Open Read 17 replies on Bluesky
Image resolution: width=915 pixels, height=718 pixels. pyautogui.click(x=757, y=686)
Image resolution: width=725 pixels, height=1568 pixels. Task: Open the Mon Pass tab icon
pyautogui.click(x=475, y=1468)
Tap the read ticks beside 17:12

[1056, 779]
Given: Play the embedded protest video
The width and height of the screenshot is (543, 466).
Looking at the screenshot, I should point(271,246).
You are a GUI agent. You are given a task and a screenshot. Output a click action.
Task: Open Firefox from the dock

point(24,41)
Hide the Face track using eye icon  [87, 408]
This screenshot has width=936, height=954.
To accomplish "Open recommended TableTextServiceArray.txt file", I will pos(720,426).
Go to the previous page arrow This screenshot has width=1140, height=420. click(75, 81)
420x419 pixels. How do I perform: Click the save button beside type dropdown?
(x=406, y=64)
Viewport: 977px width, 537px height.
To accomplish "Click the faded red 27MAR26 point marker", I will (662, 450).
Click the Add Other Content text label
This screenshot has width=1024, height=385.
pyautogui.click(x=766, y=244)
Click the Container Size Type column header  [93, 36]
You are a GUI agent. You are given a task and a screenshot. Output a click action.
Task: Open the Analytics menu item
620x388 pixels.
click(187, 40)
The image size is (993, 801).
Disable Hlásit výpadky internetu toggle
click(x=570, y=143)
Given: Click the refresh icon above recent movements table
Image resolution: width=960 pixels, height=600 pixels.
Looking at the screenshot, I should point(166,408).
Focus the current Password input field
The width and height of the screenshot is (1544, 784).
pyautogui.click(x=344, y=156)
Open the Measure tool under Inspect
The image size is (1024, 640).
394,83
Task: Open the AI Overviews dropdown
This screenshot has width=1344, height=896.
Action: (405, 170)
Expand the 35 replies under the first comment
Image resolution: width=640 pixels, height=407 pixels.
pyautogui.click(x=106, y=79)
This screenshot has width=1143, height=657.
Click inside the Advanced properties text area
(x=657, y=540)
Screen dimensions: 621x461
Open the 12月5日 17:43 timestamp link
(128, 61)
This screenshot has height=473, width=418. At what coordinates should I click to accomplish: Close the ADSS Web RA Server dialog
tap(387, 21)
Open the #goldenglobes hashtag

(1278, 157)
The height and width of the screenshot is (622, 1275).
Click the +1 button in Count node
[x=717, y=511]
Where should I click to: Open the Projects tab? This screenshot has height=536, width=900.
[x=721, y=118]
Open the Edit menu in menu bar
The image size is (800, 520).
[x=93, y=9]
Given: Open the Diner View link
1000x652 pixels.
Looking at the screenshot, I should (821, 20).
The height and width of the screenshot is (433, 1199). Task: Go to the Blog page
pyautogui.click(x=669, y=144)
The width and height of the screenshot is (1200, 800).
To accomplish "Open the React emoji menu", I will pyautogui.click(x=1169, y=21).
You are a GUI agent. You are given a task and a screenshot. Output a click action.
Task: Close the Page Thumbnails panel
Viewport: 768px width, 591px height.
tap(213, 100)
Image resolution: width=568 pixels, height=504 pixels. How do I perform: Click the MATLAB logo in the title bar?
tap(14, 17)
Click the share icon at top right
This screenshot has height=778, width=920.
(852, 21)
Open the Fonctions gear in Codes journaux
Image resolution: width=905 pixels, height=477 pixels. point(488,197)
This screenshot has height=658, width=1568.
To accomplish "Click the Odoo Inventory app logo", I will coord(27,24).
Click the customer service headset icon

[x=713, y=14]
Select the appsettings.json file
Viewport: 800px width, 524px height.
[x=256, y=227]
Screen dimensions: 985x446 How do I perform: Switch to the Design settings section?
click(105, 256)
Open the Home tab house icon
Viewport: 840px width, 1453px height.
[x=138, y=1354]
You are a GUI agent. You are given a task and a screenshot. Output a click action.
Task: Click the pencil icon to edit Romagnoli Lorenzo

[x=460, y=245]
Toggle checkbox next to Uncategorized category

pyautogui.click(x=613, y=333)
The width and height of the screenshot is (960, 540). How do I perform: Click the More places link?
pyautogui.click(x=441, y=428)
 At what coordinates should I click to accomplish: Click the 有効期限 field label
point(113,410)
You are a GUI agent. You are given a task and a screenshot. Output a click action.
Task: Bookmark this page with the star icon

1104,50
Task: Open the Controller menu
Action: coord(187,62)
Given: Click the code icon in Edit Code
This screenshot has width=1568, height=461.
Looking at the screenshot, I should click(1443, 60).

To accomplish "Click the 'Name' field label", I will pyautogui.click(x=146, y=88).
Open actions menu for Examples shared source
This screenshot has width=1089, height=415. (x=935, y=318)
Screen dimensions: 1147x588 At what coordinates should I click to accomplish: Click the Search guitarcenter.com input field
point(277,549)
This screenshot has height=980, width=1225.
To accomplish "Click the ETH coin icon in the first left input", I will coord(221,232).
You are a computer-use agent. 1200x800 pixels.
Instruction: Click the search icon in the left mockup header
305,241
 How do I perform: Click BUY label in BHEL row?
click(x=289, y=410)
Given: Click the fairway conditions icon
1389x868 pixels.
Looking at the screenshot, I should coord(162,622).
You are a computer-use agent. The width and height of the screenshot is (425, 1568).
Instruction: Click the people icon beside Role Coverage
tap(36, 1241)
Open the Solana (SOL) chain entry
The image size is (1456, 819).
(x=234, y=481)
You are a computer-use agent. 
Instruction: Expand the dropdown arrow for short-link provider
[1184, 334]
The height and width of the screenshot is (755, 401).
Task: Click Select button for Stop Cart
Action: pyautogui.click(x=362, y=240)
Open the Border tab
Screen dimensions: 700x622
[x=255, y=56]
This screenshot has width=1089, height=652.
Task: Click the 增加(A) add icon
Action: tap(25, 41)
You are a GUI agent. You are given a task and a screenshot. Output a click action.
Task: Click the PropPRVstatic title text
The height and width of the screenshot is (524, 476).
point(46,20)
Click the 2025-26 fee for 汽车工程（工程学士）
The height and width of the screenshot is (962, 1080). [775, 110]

## What to produce
Your answer should hold every line of the entries that contains the string "under".

## Exercise solution
Open the Measure tool under Inspect
Expand the 35 replies under the first comment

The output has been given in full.